Dünya basınında bu konu nasıl yansıtıldı takip etmedim. Tek bildiğim , kimsenin kimseden çok farklı olmadığı.

Yafo'da gezerken insanların huşu içinde sürdürdükleri günlük hayatları en belirgin hatlarıyla gözüme çarpıyor. Zaten burayı hep çok sevmişimdir. Belki de müslüman bir ülkede büyüdüğüm için , çocukluğuma ait bir çok alışılmış şeylerin buralarda bana bir çeşit nostalji yaşatmasıdır bu hislerim.

Yafo aslında tam bir kültür salatası gibi.

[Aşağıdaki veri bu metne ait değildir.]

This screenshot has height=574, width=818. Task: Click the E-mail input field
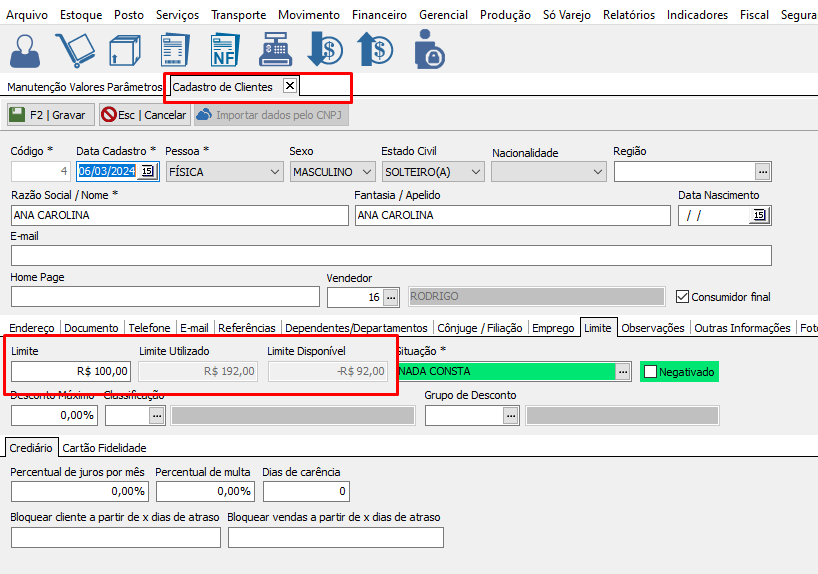(x=391, y=255)
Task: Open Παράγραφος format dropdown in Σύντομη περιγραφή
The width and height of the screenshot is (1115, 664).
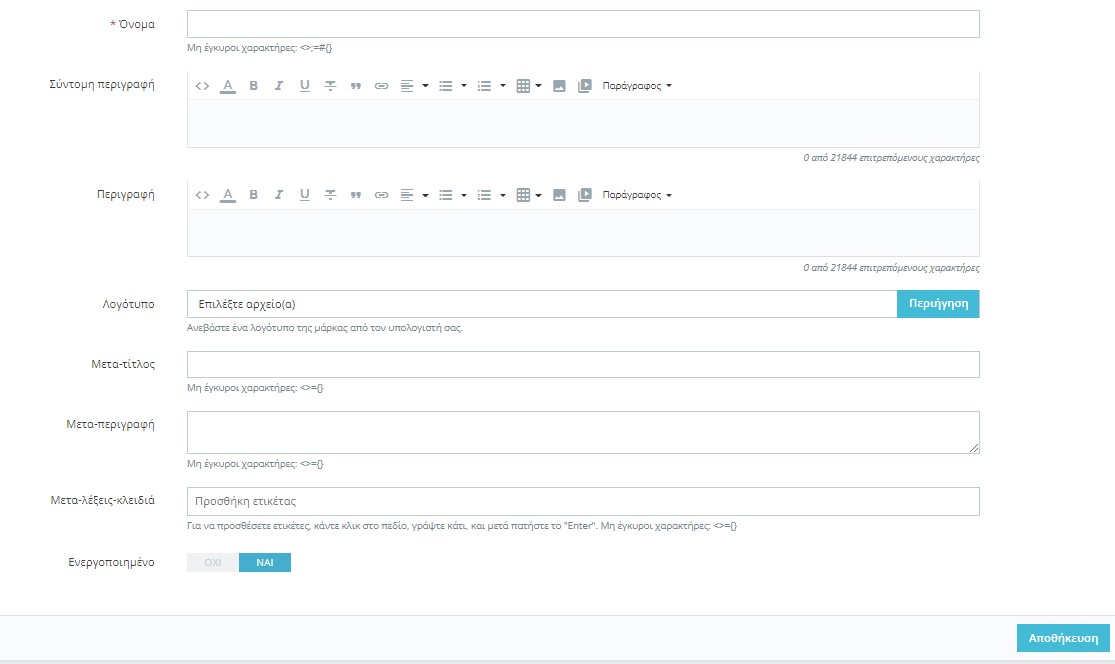Action: [636, 86]
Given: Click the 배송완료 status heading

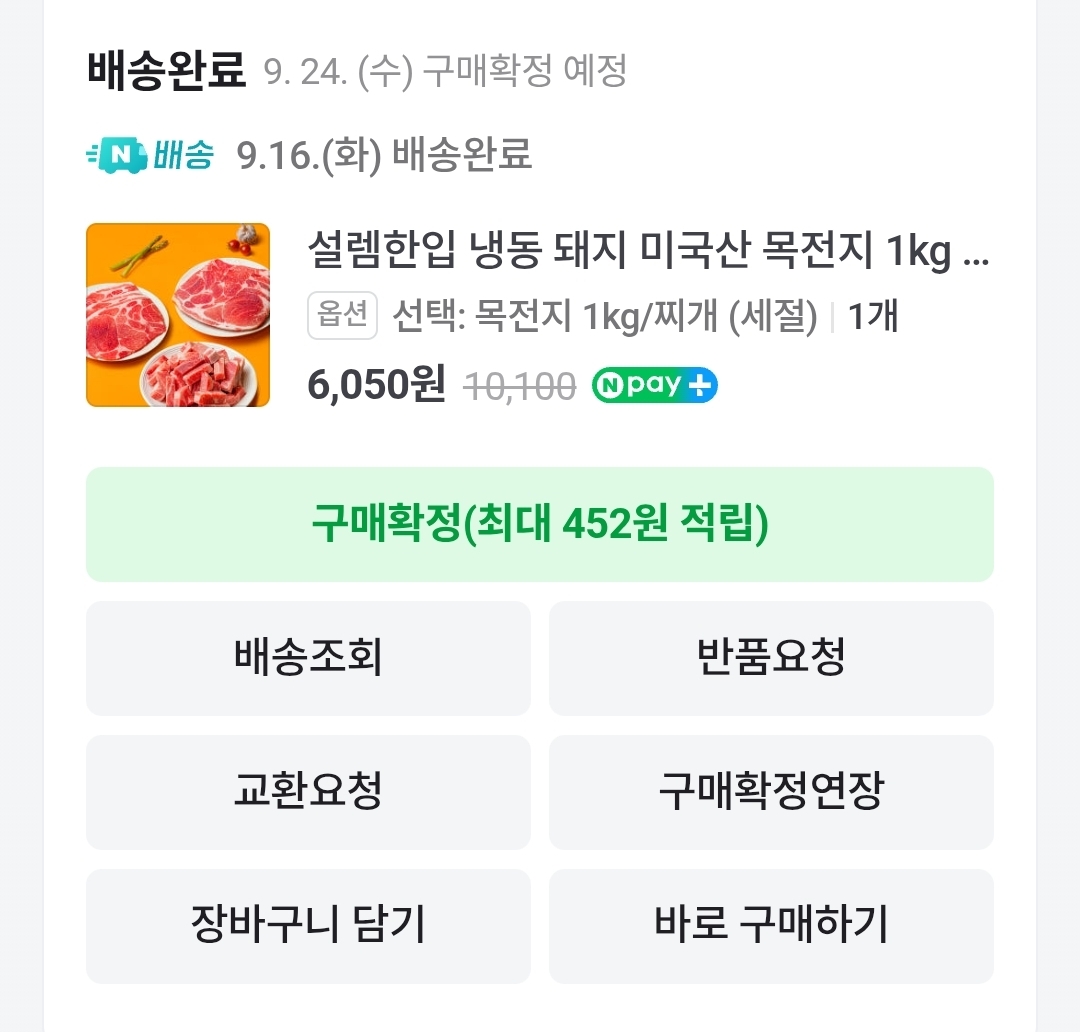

Bir yandan tam bir ortadoğu şehri ama diğer tarafta ise insan manzaraları çok farklı ve  çeşitli. Günlük yaşam içinde rastlanan kimi alışkanlıklar, hayat tarzı herşeyden bir tat gibi burada mevcut. Ancak Batı'da rastlayacağınız türde görüntülerle, doğunun klasik özellikleri birlikte..
Yiyecekler, kokular , mimarı yapı ve her türden insan bu düşünceleri destekliyor.

Ama önemli olan tüm bunların birbiriyle son derece büyük bir uyum içinde var olması.

Geçenlerde Colombia Üniversitesi'nde, evet hani Amerika'nın en prestijli Üniversitelerinden birinde, Amerikalı öğrencilerin Apartheid  yani Irkçı Devletlere karşıtlığın dile getirildiği özel bir günde Israel karşıtı  yaptıkları gösterileri gösterdi Israel televizyonu.

Bu insanlar Colombia Üniversitesi bahçesinde Israel'e karşı bağırıp çağırırken, Israelli bir genç onlara yaklaşıp , kendini ve Israeli açıklamak istedi. Genç kız ona bağırdı. " Git buradan katil! " diye.
Bir Amerikalı için her Israelli bir katil. Her Israel vatandaşı  Irkçı ve gözü kan bürümüş azili bir katil!

O genç bayan Israelli bir gençle iki kelime konuşmak istemeyecek kadar nefretle doluydu.
İnsanlar sadece Amerika'da değil, tüm dünyada Israel karşıtı geniş bir anti propagandanın güdümü altındalar.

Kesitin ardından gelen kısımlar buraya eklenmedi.